Copy these records word for word, beginning at the line that contains "You are a GUI" and continuing through the end of the records. Leave the pictures out of your copy.

Dataset rows:
--------

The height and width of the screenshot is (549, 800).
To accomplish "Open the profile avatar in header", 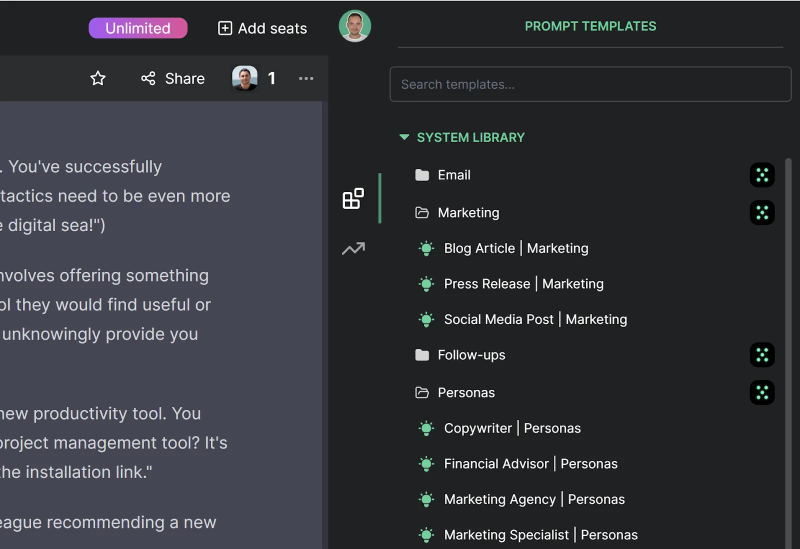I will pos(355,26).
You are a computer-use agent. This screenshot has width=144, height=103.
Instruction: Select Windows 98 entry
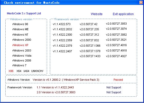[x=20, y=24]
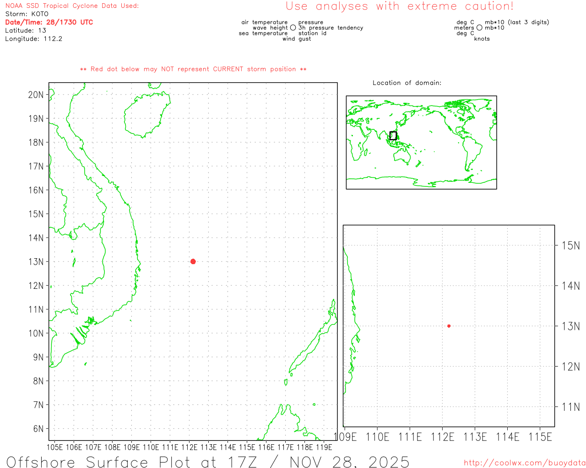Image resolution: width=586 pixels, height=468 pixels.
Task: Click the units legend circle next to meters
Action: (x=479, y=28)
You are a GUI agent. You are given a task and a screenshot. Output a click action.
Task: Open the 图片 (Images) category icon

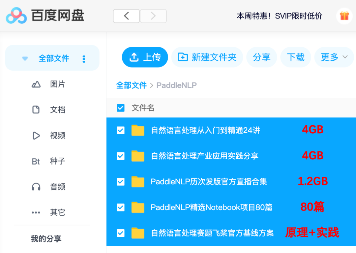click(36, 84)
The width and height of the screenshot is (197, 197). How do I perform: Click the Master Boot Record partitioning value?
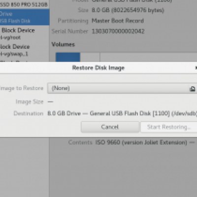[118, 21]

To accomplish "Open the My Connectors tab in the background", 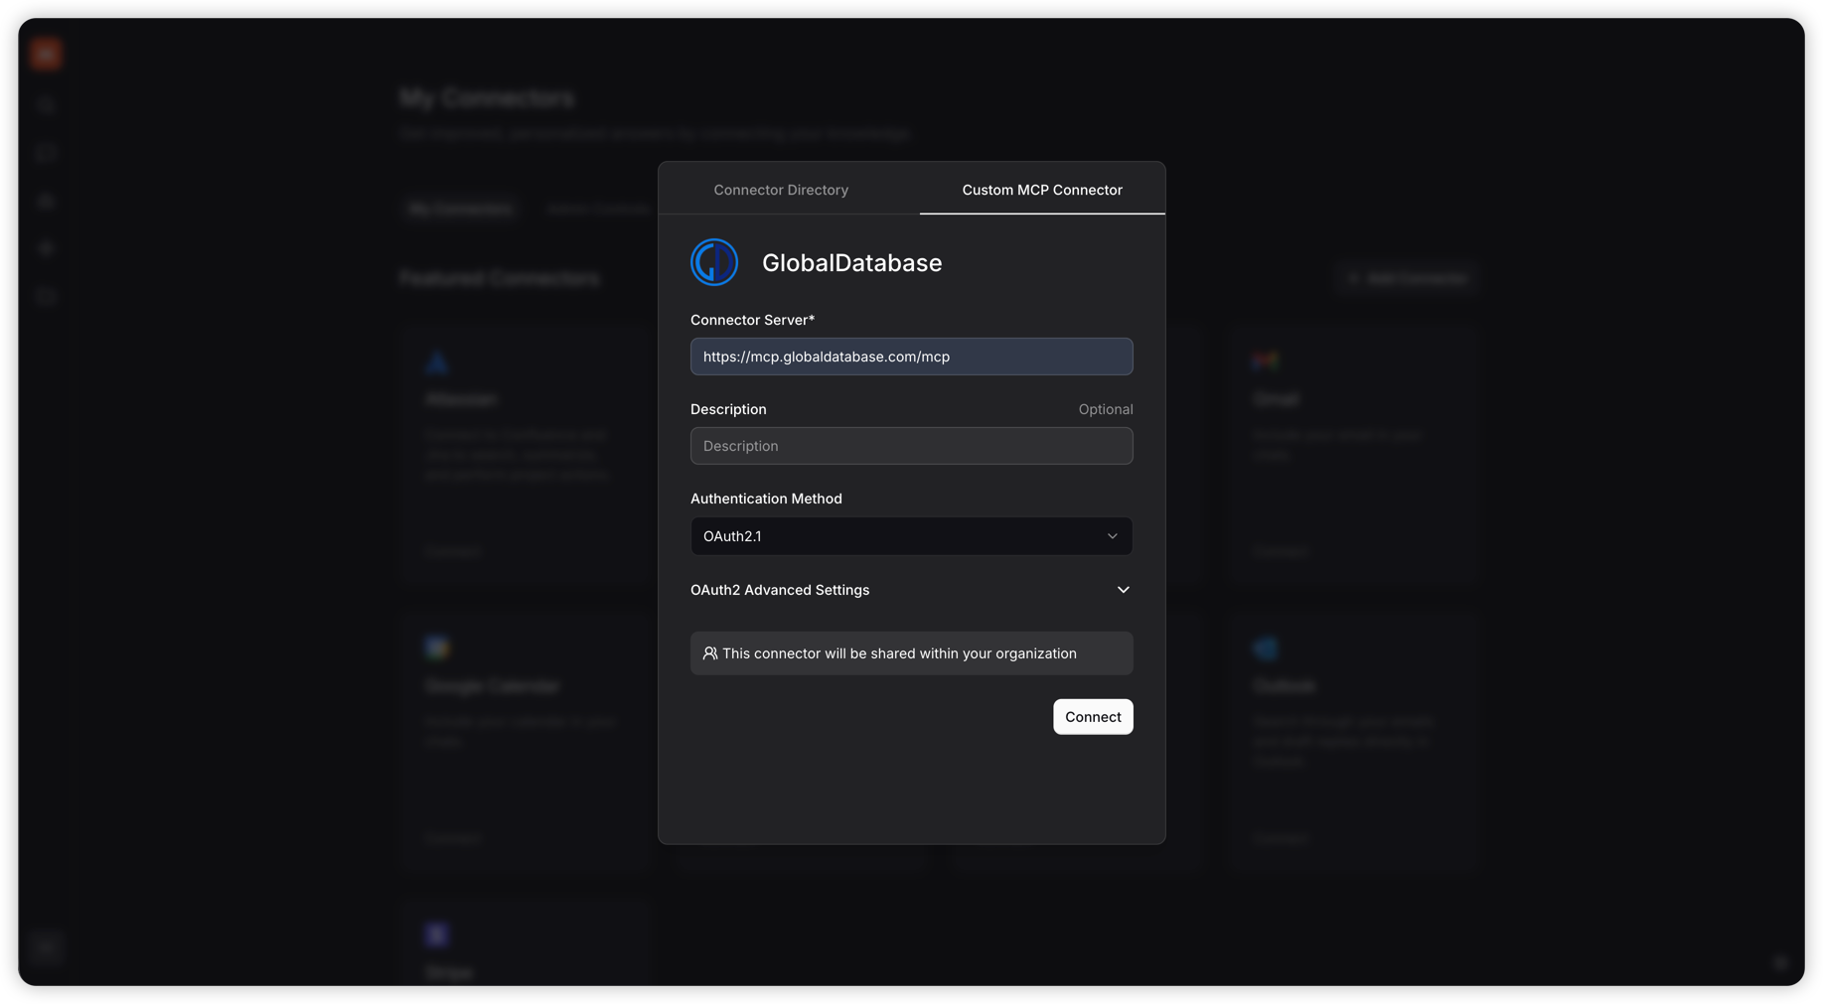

--------

Problem solution:
You are a GUI agent. You are given a task and a screenshot. Output a click action.
Task: Open the 图片 (Images) category icon

click(36, 84)
The width and height of the screenshot is (197, 197). How do I perform: Click the Master Boot Record partitioning value?
[118, 21]

To accomplish "Open the My Connectors tab in the background", 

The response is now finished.